Find out what Universal Credit you could receive, how much Statutory Sick Pay you're entitled to, what Stamp Duty you'd owe on a property, and what the National Living Wage means for your payslip. Calculators built from official GOV.UK data, updated whenever the government changes the rates.
Whether you're moving onto Universal Credit for the first time, trying to understand a Statutory Maternity Pay calculation, checking whether a property purchase tips you into a higher Stamp Duty bracket, or confirming your employer is paying you the correct National Living Wage — the answer you actually need is a number that reflects your specific situation.
GOV.UK publishes the rates. What it doesn't offer is a tool that takes your income, your family size, your childcare costs, your housing costs, and tells you what you'd actually receive each month. That's what MyPaymentRates is being built to do.
The calculators launch in 2026. In the meantime, this page sets out the current key rates in plain English, with the source of each figure clearly stated, so you can verify them yourself.
Each will give you a personalised figure based on your circumstances — not just the headline rate.
Enter your household size, income, childcare costs, housing costs, and any health or disability elements. Get a monthly estimate of what you could receive — including the work allowance and taper rate applied to your earnings.
Check whether you qualify for SSP, for how long, and exactly how much your employer must pay you. Also covers what happens when SSP ends and how it interacts with Universal Credit.

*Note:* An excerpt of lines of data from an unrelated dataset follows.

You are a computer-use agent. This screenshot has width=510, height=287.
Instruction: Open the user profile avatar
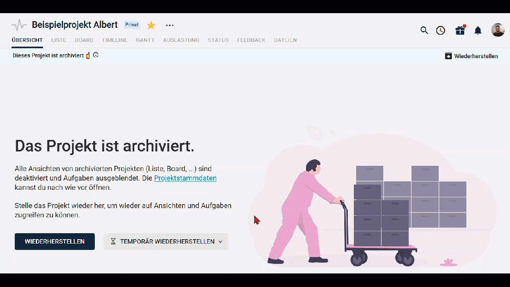click(x=498, y=30)
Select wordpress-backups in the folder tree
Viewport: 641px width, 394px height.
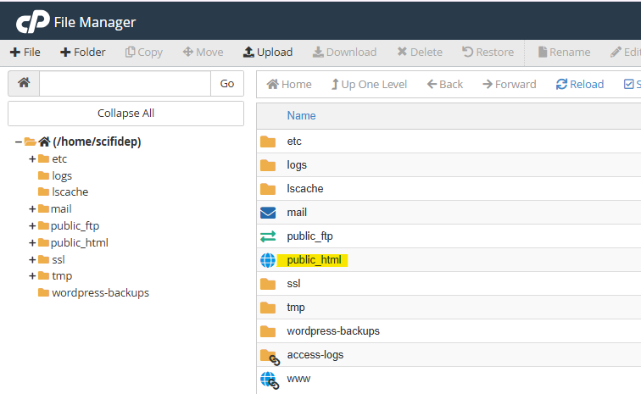coord(100,292)
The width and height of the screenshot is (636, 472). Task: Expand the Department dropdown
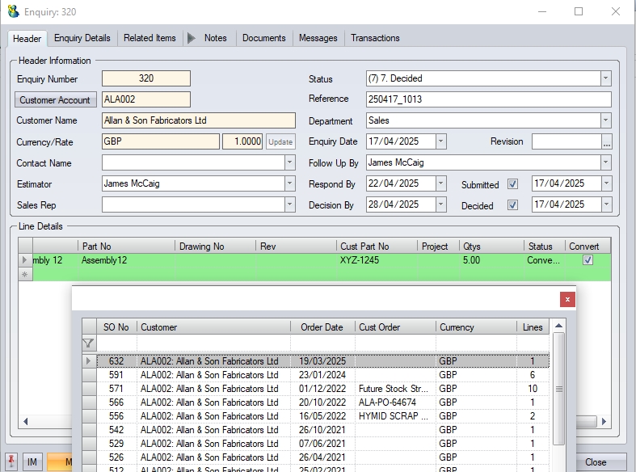[605, 120]
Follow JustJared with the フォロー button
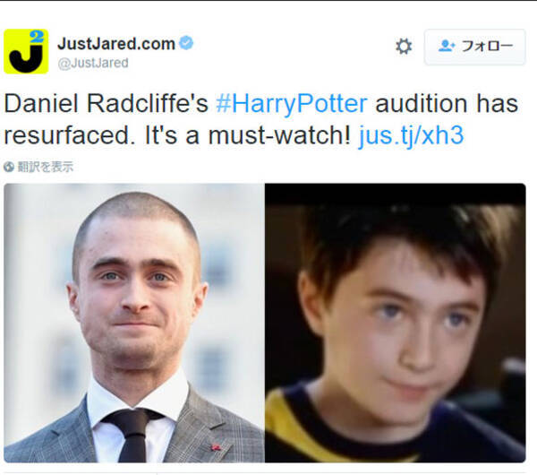The image size is (537, 475). (x=474, y=47)
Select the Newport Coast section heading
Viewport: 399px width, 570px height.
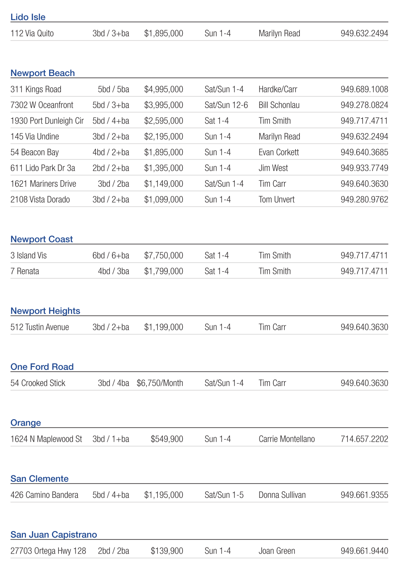(x=41, y=239)
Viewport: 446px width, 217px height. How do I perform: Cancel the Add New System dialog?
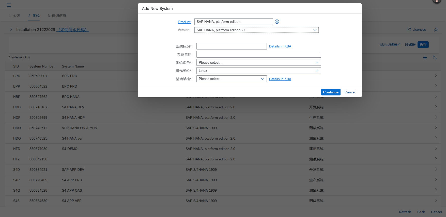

Calculate your SMP entitlement week by week — the first six weeks at 90% of average earnings, then the flat rate for up to 33 weeks. See the full picture before going on leave.
Calculate the SDLT you'd owe on a property purchase in England, with correct handling of first-time buyer relief, surcharges for additional properties, and the nil-rate threshold.
Check your Child Benefit entitlement and whether the High Income Child Benefit Tax Charge applies to your household — including the threshold, taper, and whether it's worth claiming at all.
Check the correct minimum hourly rate for your age group, see how it has changed over time, and calculate whether your current hourly rate meets the legal minimum for your employer.
Last verified: March 2026. Source: GOV.UK. All figures for the 2025/26 tax year unless noted. Always confirm current figures at GOV.UK before making decisions.
Universal Credit replaced six legacy benefits — Income Support, income-based Jobseeker's Allowance, income-related Employment and Support Allowance, Housing Benefit, Child Tax Credit, and Working Tax Credit. If you're making a new claim, you'll claim Universal Credit rather than those older benefits.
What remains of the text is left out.